La loi pour l'égalité des chances ayant été défaite par la rue, il convient de répondre à cette situation, à quoi s'emploie la proposition de loi adoptée par l'Assemblée nationale sans autre modification que la suppression de l'article 2, où figurait le gage du financement de la dépense nouvelle, ainsi qu'une formule inadéquate normalement introduite dans les textes de loi au moment de leur promulgation.
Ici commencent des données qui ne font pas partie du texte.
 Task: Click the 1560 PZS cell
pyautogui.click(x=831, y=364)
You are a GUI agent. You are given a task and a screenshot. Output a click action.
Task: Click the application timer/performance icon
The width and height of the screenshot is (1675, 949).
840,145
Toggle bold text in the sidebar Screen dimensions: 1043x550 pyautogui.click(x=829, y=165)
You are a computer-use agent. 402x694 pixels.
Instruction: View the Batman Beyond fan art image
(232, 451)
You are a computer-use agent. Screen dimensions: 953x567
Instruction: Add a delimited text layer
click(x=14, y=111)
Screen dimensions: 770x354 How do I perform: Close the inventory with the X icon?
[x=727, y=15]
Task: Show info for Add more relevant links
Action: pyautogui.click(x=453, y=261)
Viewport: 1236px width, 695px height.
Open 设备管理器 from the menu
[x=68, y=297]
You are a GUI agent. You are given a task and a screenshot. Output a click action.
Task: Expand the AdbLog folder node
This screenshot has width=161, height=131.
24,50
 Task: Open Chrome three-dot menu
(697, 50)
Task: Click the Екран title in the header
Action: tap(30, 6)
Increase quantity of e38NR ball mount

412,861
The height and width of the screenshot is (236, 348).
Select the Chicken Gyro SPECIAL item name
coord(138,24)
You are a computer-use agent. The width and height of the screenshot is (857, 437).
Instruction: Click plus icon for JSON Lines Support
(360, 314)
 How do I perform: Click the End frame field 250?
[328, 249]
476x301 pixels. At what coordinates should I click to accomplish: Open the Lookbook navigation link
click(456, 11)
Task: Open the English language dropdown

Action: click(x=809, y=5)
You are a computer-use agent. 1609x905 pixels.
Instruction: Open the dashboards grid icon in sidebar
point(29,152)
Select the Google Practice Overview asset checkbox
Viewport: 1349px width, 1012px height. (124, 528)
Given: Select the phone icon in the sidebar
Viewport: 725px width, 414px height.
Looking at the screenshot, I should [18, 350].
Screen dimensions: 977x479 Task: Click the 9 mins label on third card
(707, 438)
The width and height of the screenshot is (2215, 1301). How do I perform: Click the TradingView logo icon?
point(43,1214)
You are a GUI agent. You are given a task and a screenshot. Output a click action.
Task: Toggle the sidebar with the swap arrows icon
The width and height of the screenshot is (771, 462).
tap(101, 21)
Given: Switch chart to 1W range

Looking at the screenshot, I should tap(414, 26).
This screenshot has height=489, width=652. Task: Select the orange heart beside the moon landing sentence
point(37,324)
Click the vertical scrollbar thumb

En réponse aux intervenants, M. Alain Gournac, rapporteur , a indiqué que les jeunes issus des zones de revitalisation rurale ne sont pas éligibles au Seje parce que l'intégration des jeunes issus des zones urbaines sensibles à ce dispositif a été opérée par la loi pour l'égalité des chances, élaborée à l'issue de la crise des banlieues à l'intention des publics touchés par la précarité dans ces zones. Il a rappelé que les modalités de financement de la proposition de loi seront précisées par le Gouvernement. Il a fait valoir que, lorsque des mesures de bon sens sont repoussées par ceux à qui elles sont destinées, il convient de tenir compte de cette réalité. Mettre fin à une situation détestable n'est pas forcément facile mais certainement nécessaire. La poursuite des désordres présentait en outre un certain nombre de risques graves qu'il était indispensable de prévenir. Il a ensuite souligné l'intérêt des entreprises pour le CNE, puisque 400.000 contrats ont été d'ores et déjà signés, et admis que l'absence de concertation sur le CPE a constitué effectivement la faiblesse de la loi sur l'égalité des chances.
Il a confirmé que les maires ont la possibilité de ne pas titulariser les fonctionnaires stagiaires au bout de deux années d'essai. L'année de stage renouvelable un an est, de fait, assez comparable à la période de consolidation de deux ans instituée par le CPE.
Puis M. Alain Gournac, rapporteur , a indiqué que des enfants ont en effet participé aux manifestations contre le CPE : devant sa propre permanence parlementaire, des enfants de l'école maternelle de sa commune ont manifesté à ce sujet sous la conduite de la directrice et de deux institutrices.
Il a enfin déclaré s'être senti blessé par le fait que le président de la commission ait présenté des amendements à la loi pour l'égalité des chances sans l'en informer à l'avance.
La commission a ensuite adopté la proposition de loi dans le texte transmis par l'Assemblée nationale.